+++ READING PASSAGE
Step 3: Furthermore, the complex grade similarity ${\nu }_{R,T_l}$ is obtained by summing the grade similarity of each of the Fourier cosine coefficients ${\nu }_{R,T_l}\left(n\right)\forall n\left(1\le n\le N\right)$, in which either $Q_{l,n}$ or $Q_{R,n}$ must be larger than the $Q_{Threshold}$. This $Q_{Threshold}$ is used to prevent ${\nu }_{R,T_l}$ from the Fourier cosine coefficients with small amplitudes in $T_l$ and R. Next, the sum of the complex grade similarity is divided by the number of coefficients $\left(m\right)$. The considered coefficients of $Q_{l,n}$ and $Q_{R,n}$ must have greater amplitudes compared with the $Q_{Threshold}$ and, consequently, map the amplitude of ${\nu }_{R,T_l}$ in the range of [0, 1] subject to

$${\nu }_{R,T_l}=\frac{{\sum }_M{\nu }_{R,T_l}\left(n\right)}{m};$$

(12)

where

$$M=\left\{n\right|Q_{l,n}or{Q}_{R,n}>Q_{Threshold}\}$$

and the number of elements in $Misdenotedbym.$

Hence, the sum of ${\nu }_{R,T_l}$ given in Equation (12) is totally dependent on the phase term of ${\nu }_{R,T_l}$. The phase term is an important factor to determine whether the grade of similarity increase or decreases among $C_{l,n}^{\prime }s$ and $C_{R,n}^{\prime }s$. This issue of phase has been reduced in our proposed methodology as we are taking Fourier cosine transformation, due to which only one factor will affect the phase term.

Thus, the amplitude of ${\nu }_{R,T_l}$, which is used to determine $T_l$ to R, is subject to the following conditions:

(1)

The identified signal $T_l$ w.r.t R must be close to 1.

(2)

The normalized amplitudes of the Fourier coefficients of $T_l$ and R are similar.

(3)

The relative phases of the Fourier coefficients of candidate and reference signals i.e., $T_l$ and R, are similar.
++++++
## [EXERCISES TO COMPLETE]
(1) From the passage on complex grade similarity, return the part that opens with the words containing "and the number" and closes with "the phase term.".
(2) Answer these from the passage on complex grade similarity:
(a) By what is the sum of the complex grade similarity divided?
(b) What transformation does the proposed methodology take to reduce the issue of phase?
(c) Under the third condition, what must be similar between the candidate and reference signals?
+++ DATASET RECORDS
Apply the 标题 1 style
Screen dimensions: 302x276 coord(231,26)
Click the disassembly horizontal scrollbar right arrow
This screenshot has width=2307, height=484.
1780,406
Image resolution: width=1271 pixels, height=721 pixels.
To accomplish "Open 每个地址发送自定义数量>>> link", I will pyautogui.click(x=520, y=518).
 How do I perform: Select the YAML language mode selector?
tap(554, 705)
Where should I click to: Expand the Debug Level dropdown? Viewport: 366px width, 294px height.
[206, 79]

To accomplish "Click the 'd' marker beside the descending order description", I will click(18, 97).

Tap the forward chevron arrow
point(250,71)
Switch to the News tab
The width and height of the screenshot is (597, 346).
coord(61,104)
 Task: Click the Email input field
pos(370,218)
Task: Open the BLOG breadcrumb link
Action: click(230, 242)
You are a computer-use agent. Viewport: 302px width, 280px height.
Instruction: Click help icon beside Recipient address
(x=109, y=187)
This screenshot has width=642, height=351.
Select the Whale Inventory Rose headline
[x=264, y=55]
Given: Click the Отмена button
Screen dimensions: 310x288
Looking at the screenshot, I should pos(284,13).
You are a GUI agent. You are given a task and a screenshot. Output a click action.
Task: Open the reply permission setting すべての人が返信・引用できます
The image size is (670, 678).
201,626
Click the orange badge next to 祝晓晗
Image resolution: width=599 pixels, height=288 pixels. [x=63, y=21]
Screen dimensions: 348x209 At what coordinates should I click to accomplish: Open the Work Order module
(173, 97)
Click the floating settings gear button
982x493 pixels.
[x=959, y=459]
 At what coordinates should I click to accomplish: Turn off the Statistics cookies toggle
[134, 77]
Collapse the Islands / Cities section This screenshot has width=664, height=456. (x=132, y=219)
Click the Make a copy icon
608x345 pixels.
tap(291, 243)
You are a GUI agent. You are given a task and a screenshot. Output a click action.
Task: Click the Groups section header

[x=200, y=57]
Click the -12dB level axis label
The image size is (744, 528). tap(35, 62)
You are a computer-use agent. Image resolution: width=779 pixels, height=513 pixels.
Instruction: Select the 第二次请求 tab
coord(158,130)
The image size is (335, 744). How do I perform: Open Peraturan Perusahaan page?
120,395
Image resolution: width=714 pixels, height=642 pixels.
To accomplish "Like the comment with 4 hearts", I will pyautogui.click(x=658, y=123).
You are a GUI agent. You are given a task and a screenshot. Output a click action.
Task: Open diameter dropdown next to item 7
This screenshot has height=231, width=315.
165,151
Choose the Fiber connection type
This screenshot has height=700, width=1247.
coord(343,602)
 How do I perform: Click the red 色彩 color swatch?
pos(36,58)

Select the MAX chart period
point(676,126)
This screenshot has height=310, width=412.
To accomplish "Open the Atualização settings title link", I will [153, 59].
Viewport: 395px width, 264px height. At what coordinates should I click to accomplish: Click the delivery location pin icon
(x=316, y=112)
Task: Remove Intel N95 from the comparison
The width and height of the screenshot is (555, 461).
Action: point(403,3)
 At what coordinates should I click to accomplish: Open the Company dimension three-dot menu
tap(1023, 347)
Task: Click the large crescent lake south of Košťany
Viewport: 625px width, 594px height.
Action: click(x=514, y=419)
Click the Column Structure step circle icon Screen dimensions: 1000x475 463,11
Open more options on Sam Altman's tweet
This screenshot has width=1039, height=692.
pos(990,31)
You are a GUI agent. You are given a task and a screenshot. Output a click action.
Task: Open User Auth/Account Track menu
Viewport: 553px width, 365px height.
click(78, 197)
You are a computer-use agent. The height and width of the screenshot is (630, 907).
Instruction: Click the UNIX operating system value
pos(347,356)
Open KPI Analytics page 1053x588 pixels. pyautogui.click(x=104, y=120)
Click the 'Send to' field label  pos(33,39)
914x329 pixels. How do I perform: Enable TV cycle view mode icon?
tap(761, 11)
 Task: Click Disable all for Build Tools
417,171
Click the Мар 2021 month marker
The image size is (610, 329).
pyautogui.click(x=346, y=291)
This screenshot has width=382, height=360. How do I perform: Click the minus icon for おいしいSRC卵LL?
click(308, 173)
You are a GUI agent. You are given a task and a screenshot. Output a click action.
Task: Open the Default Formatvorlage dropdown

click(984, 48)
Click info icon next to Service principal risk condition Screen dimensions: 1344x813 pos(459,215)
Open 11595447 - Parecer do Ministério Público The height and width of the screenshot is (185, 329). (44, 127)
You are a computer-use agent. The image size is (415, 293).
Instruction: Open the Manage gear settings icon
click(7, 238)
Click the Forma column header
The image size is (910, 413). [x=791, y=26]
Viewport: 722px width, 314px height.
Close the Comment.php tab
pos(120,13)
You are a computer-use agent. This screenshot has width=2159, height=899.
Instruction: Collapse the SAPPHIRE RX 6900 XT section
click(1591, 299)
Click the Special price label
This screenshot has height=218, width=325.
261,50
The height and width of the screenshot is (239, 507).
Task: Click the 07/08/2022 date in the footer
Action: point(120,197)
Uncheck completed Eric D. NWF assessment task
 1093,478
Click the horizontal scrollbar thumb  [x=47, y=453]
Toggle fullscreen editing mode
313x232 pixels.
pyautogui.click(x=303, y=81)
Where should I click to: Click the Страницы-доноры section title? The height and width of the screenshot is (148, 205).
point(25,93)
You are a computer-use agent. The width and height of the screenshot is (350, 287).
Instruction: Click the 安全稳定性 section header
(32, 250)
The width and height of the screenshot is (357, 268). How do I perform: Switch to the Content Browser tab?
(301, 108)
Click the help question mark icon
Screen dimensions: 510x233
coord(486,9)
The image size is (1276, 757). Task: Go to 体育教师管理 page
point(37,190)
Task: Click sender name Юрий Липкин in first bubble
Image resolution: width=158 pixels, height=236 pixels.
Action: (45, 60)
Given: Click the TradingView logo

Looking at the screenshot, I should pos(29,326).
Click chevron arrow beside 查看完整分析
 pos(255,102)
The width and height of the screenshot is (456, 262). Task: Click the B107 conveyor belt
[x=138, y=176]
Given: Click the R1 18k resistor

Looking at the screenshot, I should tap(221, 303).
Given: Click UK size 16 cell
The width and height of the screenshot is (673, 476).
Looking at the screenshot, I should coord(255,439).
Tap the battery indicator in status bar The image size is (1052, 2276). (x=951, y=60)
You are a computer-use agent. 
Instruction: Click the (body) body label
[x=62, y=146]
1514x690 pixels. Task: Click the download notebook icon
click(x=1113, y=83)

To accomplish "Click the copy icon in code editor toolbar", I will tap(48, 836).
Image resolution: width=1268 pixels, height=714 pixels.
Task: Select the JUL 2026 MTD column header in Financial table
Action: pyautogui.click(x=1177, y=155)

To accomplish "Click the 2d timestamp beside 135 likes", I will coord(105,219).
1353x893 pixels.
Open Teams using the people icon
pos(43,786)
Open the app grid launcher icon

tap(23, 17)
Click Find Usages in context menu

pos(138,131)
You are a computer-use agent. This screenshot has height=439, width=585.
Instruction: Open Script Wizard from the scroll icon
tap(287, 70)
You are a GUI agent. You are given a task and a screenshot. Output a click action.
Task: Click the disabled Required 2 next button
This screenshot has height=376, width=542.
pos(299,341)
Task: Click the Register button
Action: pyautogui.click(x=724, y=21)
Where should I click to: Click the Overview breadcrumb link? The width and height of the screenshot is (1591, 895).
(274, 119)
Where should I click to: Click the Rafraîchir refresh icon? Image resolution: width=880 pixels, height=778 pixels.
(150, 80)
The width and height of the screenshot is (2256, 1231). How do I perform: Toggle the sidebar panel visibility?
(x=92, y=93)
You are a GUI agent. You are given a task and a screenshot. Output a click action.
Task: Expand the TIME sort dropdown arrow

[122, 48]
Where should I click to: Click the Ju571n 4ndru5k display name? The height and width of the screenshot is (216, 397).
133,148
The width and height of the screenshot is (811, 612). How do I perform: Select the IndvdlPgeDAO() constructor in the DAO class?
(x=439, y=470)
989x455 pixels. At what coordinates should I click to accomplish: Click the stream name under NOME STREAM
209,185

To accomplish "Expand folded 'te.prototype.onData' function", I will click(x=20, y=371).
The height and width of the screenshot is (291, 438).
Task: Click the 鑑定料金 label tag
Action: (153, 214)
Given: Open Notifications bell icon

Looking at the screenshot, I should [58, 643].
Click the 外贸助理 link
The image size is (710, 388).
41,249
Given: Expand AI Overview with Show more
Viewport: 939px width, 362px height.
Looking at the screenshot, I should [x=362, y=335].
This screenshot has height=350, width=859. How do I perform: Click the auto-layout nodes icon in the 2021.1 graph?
++++++
## [ANSWERS FOR THE EXERCISE]
(1)
and the number of elements in $Misdenotedbym.$

Hence, the sum of ${\nu }_{R,T_l}$ given in Equation (12) is totally dependent on the phase term of ${\nu }_{R,T_l}$. The phase term is an important factor to determine whether the grade of similarity increase or decreases among $C_{l,n}^{\prime }s$ and $C_{R,n}^{\prime }s$. This issue of phase has been reduced in our proposed methodology as we are taking Fourier cosine transformation, due to which only one factor will affect the phase term.

(2)
(a) The number of coefficients, m.
(b) The Fourier cosine transformation.
(c) The relative phases of their Fourier coefficients.